In the past decade, we've witnessed a myriad of changes in the world of technology that have had a strong impact on every sphere of life. The number of devices owned by the average consumer has exploded.
Today, we can't imagine our lives without our smartphones - phone, alarm clock, music player, social media, all our favorite apps — our life in our pocket.
According to Statista, the number of smartphone users today surpasses six billion and is forecast to grow further by several hundred million in the next few years.
More than 60% of all web traffic comes from mobile devices. According to CNBC, 72% of internet users will access the web solely via smartphones by 2025. With these numbers in mind, it becomes clear that focusing on mobile can be a significant competitive advantage.
However, today when we talk about mobile devices, we are not just talking about responsive web design and mobile apps. Businesses are constantly looking for ways to utilize the power that these devices hold.
AR and smartphones - a match made in heaven
The term augmented reality (AR) was born in the early ‘90s, but that doesn't mean that the idea wasn't around previously. Despite the fact that there were many experiments with AR that started in the late ‘50s, it was more of a scientists' toy until smartphones arrived.
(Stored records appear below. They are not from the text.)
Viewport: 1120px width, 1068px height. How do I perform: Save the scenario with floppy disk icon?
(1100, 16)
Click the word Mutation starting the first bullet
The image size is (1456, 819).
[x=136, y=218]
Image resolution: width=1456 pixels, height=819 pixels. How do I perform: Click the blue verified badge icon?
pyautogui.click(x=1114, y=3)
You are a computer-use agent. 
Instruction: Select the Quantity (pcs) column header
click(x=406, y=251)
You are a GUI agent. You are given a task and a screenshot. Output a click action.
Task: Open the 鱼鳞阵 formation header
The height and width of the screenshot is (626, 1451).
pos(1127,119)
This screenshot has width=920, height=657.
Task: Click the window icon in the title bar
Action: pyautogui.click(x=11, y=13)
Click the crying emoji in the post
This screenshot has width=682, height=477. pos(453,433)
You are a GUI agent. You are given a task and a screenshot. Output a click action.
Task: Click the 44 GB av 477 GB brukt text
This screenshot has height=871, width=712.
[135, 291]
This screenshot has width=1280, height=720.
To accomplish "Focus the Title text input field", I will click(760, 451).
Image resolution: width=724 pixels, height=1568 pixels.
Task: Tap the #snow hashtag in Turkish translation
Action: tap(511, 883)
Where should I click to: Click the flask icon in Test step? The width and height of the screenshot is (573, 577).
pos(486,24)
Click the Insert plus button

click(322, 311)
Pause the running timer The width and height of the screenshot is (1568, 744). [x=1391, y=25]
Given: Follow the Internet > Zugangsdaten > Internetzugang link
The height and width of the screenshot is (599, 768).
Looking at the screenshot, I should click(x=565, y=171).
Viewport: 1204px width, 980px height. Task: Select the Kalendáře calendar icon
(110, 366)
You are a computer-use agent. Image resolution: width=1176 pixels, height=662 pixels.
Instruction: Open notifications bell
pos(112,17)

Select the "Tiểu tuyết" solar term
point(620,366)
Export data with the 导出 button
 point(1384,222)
Even though AR and VR first became popular among gamers and young social media users, according to eMarketer, they are slowly becoming mainstream — with AR outpacing VR. Data shows that by 2024, AR user numbers will exceed 100 million.
Advances in technology have made AR experiences more immersive, realistic, and accessible, so it’s no surprise customers are open to adopting AR as part of the buyer journey. Research from Google shows that 90% of Americans currently use or would consider using AR for shopping.
The proliferation of powerful smartphones equipped with augmented reality capabilities will make this technology an inevitable part of the buying process. As reported by AR Insider, it’s estimated that there are 3.1 billion devices with web AR compatibility.
With all this information in perspective, we can definitely say that AR's future is quite exciting. Tech companies are experimenting with other means of introducing augmented reality experiences, but for now, when we talk about AR, businesses are focused on leveraging the potential of smartphones to help them enhance the shopping experience.
What is augmented reality?
Augmented reality overlays digitally created content into the real world. So when interacting with virtual content, users are not excluded from normal reality. Augmented reality and virtual reality have different use cases, technologies, and market opportunities in retail.
The main difference between VR and AR is that augmented reality users can see the real world as well as virtual objects. This is opposed to virtual reality, where users enter into a 3D, computer-generated environment that people can explore.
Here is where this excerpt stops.